Figure 5. Mechanism dissection how miR-32-5p suppresses ccRCC invasion and migration.

(A), The protein levels of TR4, HGF, Total-Met, phospho-Met, MMP2 and MMP9 were determined by immunoblot analysis after using the miR-32-5p inhibitor in ACHN cells (left) and infection with miR-32-5p in OSRC-2 cells (right). (B), The invasion abilities of ACHN cells (upper panels. +/− shTR4 and +/− miR-32-5p inhibitor) and OSRC-2 cells (middle panels +/− TR4 and +/− miR-32-5p) were determined by Matrigel-coated Transwell assay.
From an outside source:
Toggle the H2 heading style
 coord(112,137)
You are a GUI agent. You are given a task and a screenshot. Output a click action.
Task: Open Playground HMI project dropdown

Quantitations are on lower panels. (C-D), The protein levels of TR4, HGF, Total-Met and phospho-Met were determined using immunoblot analysis of ACHN cells (c, +/− shTR4 and +/− miR-32-5p inhibitor) and OSRC-2 cells (d, +/− TR4 and +/− mir-32-5p). (E), Sequence alignment of the TR4 3'UTR with potential wild type versus mutant miR-32-5p targeting sites. (F-G), Luciferase reporter activity after transfection of wild type TR4 3’UTR reporter construct in the ACHN (F) and OSRC-2 (G) cells treated with inhibitor of miR-32-5p or overexpressing miR-32-5p, respectively, vs control cells. Data presented as mean±SEM. P<0.05 was considered statistically significant. *P < 0.05, **P < 0.01, ***P < 0.005, ns=not significant.